In the spirit of truly understanding some important concepts behind investing decisions many of us are making, I wouldn't to start this thread...

Basically, I was surprised at the information I'm about to provide (I did this analysis in another thread a couple days ago and got some unexpected results), and figured a couple of you may be surprised as well.  At least for me, it will impact some decisions I make down the road...

Assume a rental property that generates 2% of its cost in monthly rent and that operates at a 50% expense ratio (actually, expenses + rent loss + capex).  Further, assume the property is leveraged somewhere between 0% (all-cash, no leverage) and 100% (fully leveraged at all-in acquisition cost).

The following graph plots two curves -- one representing a typical conventional loan amortization/rate and the other representing a typical portfolio loan amortization/rate -- with leverage amount indicated on the X-axis and it's resulting cash-on-cash return indicated on the Y-axis:

What I see in this graph:

  • Below 60% leverage, CoC is basically flat, without much opportunity for leverage to impact CoC, regardless of type of loan
  • Between 60-80% leverage, amortization/rate of the loan will determine whether you can start to increase your CoC or not
  • Above 80%, any positive leverage will greatly increase your CoC, but the amortization/rate will play a HUGE role in the extent of the increase

The key takeaway for me is that, for lower amounts of leverage, conventional versus portfolio loans make no difference -- and, in fact, leverage doesn't make much of a difference at all. For medium amounts of leverage (60-80%), there is a big difference in CoC based on type of loan chosen.
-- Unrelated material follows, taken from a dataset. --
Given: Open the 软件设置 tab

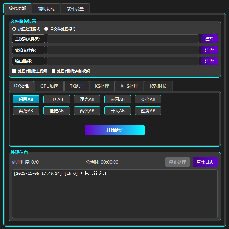Looking at the screenshot, I should [x=75, y=9].
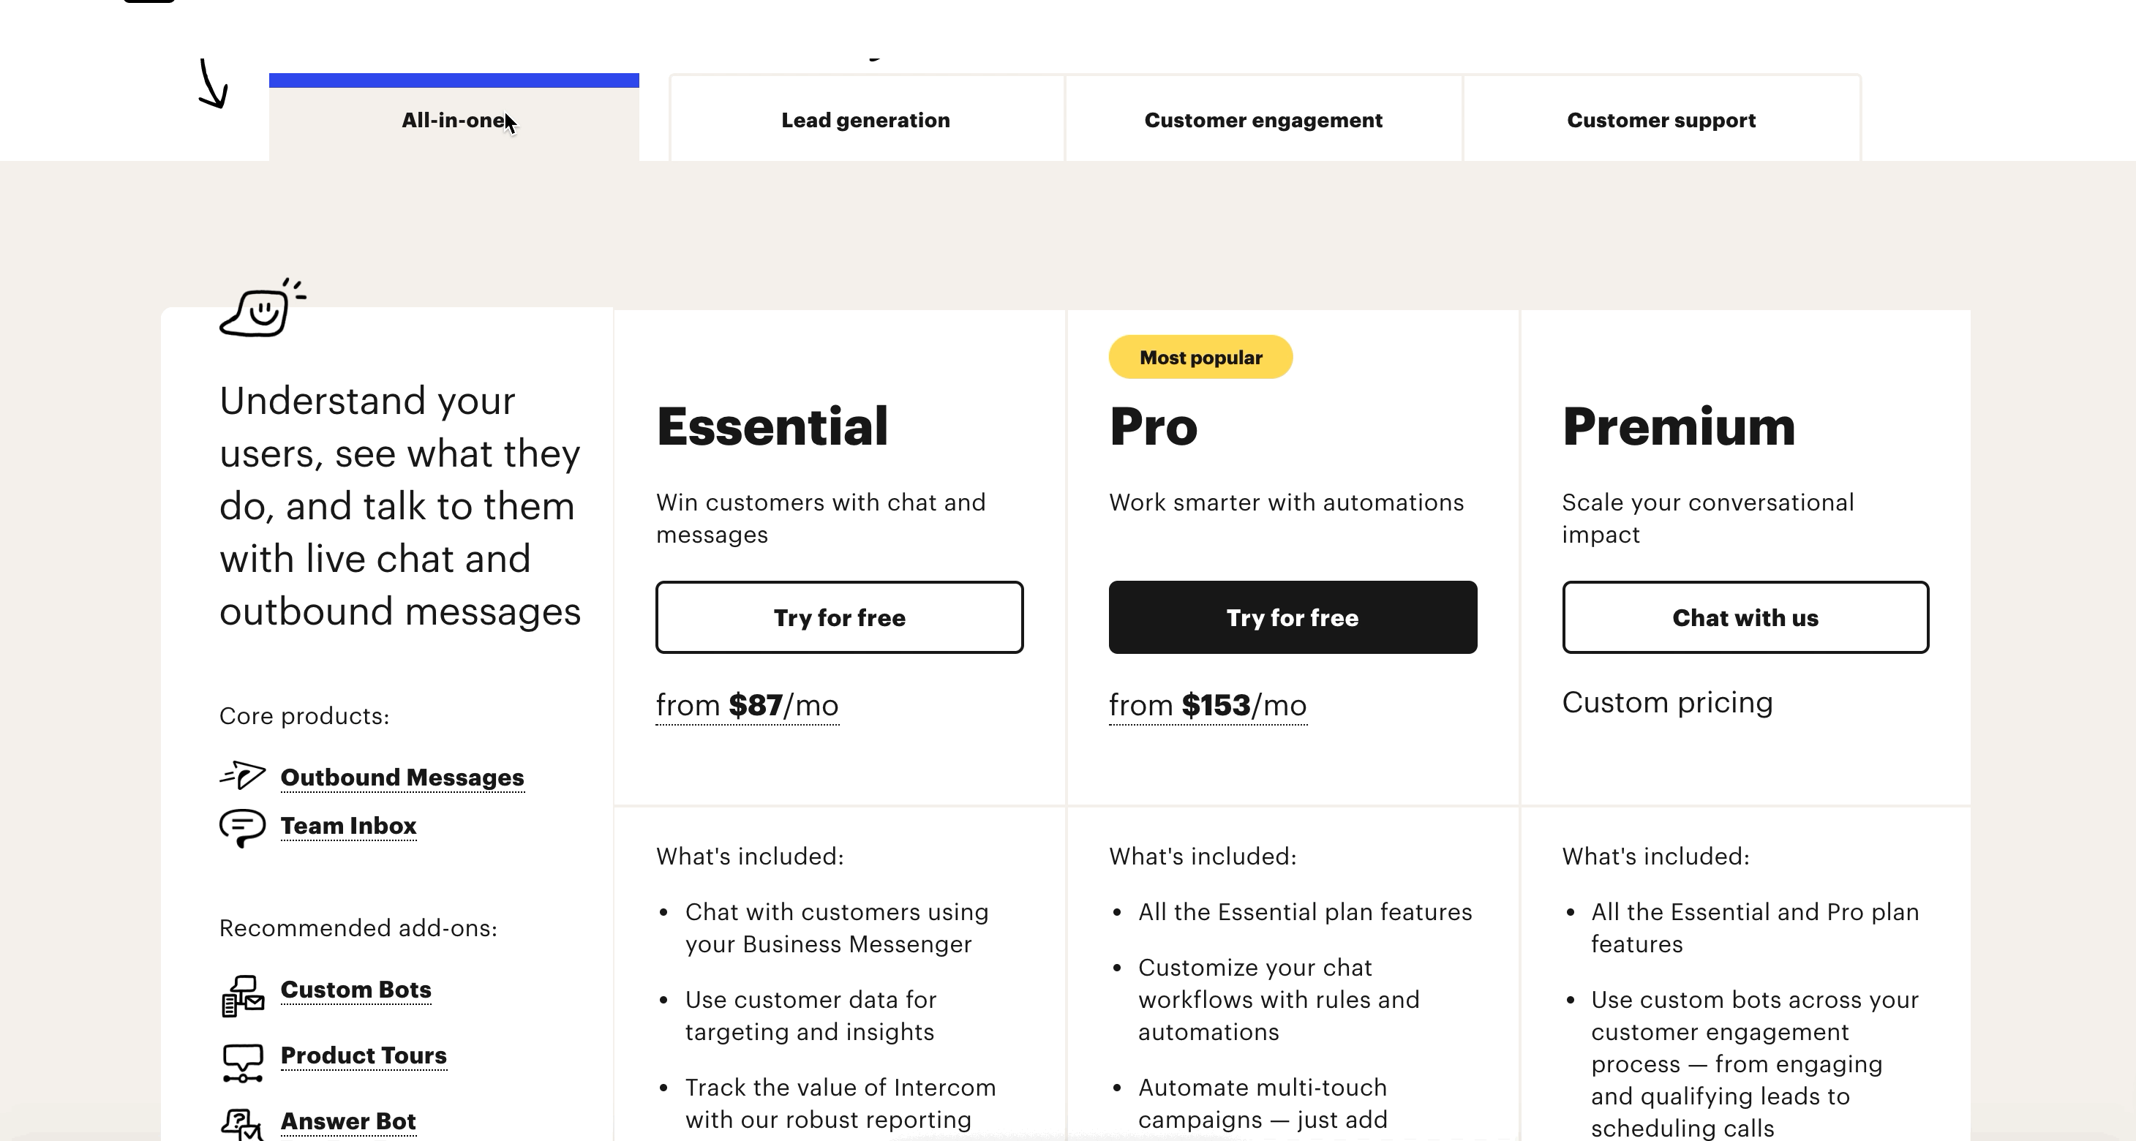Click the from $87/mo pricing text
The width and height of the screenshot is (2136, 1141).
pos(747,706)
And for larger amounts of leverage, both loan choices are good, but conventional terms/rates are very beneficial.

There are some obvious implications here (for me, at least) in terms of:

  • Whether I would even want to leverage at lower percentages, given the paperwork, DTI hit and loan costs
  • What types of loans I would pursue based on the amount of leverage available
  • The value of using the small amount of conventional loans available to their best advantage

Anyway, thought the results were interesting, and thought I would post them...enjoy!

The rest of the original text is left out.